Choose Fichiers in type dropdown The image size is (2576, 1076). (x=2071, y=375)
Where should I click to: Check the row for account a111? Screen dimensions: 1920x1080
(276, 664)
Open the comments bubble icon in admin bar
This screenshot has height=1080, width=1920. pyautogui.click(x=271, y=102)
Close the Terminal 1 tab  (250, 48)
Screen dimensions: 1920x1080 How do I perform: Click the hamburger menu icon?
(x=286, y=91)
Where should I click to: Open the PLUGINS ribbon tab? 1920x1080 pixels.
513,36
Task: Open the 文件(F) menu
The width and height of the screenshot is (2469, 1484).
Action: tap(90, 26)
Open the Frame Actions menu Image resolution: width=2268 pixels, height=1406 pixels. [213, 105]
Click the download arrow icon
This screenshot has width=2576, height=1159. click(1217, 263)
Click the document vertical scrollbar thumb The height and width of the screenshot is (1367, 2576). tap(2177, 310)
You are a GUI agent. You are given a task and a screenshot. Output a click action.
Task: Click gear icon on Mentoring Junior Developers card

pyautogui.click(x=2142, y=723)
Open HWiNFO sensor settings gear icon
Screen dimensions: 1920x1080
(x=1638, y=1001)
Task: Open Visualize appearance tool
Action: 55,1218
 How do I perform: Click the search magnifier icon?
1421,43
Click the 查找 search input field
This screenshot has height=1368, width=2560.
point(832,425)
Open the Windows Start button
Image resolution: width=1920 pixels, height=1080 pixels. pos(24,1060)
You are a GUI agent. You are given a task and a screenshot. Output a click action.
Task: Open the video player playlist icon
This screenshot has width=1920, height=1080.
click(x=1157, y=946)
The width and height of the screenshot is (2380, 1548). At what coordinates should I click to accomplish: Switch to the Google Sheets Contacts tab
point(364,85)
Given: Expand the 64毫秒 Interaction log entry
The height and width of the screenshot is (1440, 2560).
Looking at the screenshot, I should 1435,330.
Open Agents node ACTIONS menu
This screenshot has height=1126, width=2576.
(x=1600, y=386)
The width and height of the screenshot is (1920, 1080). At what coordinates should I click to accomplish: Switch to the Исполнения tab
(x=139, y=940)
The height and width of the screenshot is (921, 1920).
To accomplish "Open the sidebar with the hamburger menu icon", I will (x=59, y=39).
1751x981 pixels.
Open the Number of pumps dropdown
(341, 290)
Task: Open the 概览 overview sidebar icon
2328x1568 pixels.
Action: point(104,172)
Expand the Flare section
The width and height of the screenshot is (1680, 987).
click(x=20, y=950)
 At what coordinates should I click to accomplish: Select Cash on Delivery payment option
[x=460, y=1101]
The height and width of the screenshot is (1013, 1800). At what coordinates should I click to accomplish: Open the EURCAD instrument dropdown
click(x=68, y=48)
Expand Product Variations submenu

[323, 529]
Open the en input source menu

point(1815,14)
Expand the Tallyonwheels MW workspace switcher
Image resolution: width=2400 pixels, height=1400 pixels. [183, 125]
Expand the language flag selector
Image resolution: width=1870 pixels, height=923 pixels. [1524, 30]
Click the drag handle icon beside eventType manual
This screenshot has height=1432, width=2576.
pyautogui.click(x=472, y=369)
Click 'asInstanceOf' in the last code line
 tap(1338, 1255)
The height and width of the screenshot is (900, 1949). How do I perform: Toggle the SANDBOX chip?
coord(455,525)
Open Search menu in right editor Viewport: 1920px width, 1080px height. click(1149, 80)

**EXERCISE BRIEF:** Output the entries exactly.

**ANSWER SPACE:**
Choose Fichiers in type dropdown The image size is (2576, 1076). (x=2071, y=375)
Where should I click to: Check the row for account a111? Screen dimensions: 1920x1080
(276, 664)
Open the comments bubble icon in admin bar
This screenshot has height=1080, width=1920. pyautogui.click(x=271, y=102)
Close the Terminal 1 tab  (250, 48)
Screen dimensions: 1920x1080 How do I perform: Click the hamburger menu icon?
(x=286, y=91)
Where should I click to: Open the PLUGINS ribbon tab? 1920x1080 pixels.
513,36
Task: Open the 文件(F) menu
The width and height of the screenshot is (2469, 1484).
Action: tap(90, 26)
Open the Frame Actions menu Image resolution: width=2268 pixels, height=1406 pixels. [213, 105]
Click the download arrow icon
This screenshot has width=2576, height=1159. click(1217, 263)
Click the document vertical scrollbar thumb The height and width of the screenshot is (1367, 2576). tap(2177, 310)
You are a GUI agent. You are given a task and a screenshot. Output a click action.
Task: Click gear icon on Mentoring Junior Developers card

pyautogui.click(x=2142, y=723)
Open HWiNFO sensor settings gear icon
Screen dimensions: 1920x1080
(x=1638, y=1001)
Task: Open Visualize appearance tool
Action: 55,1218
 How do I perform: Click the search magnifier icon?
1421,43
Click the 查找 search input field
This screenshot has height=1368, width=2560.
point(832,425)
Open the Windows Start button
Image resolution: width=1920 pixels, height=1080 pixels. pos(24,1060)
You are a GUI agent. You are given a task and a screenshot. Output a click action.
Task: Open the video player playlist icon
This screenshot has width=1920, height=1080.
click(x=1157, y=946)
The width and height of the screenshot is (2380, 1548). At what coordinates should I click to accomplish: Switch to the Google Sheets Contacts tab
point(364,85)
Given: Expand the 64毫秒 Interaction log entry
The height and width of the screenshot is (1440, 2560).
Looking at the screenshot, I should 1435,330.
Open Agents node ACTIONS menu
This screenshot has height=1126, width=2576.
(x=1600, y=386)
The width and height of the screenshot is (1920, 1080). At what coordinates should I click to accomplish: Switch to the Исполнения tab
(x=139, y=940)
The height and width of the screenshot is (921, 1920).
To accomplish "Open the sidebar with the hamburger menu icon", I will (x=59, y=39).
1751x981 pixels.
Open the Number of pumps dropdown
(341, 290)
Task: Open the 概览 overview sidebar icon
2328x1568 pixels.
Action: point(104,172)
Expand the Flare section
The width and height of the screenshot is (1680, 987).
click(x=20, y=950)
 At what coordinates should I click to accomplish: Select Cash on Delivery payment option
[x=460, y=1101]
The height and width of the screenshot is (1013, 1800). At what coordinates should I click to accomplish: Open the EURCAD instrument dropdown
click(x=68, y=48)
Expand Product Variations submenu

[323, 529]
Open the en input source menu

point(1815,14)
Expand the Tallyonwheels MW workspace switcher
Image resolution: width=2400 pixels, height=1400 pixels. [183, 125]
Expand the language flag selector
Image resolution: width=1870 pixels, height=923 pixels. [1524, 30]
Click the drag handle icon beside eventType manual
This screenshot has height=1432, width=2576.
pyautogui.click(x=472, y=369)
Click 'asInstanceOf' in the last code line
 tap(1338, 1255)
The height and width of the screenshot is (900, 1949). How do I perform: Toggle the SANDBOX chip?
coord(455,525)
Open Search menu in right editor Viewport: 1920px width, 1080px height. click(1149, 80)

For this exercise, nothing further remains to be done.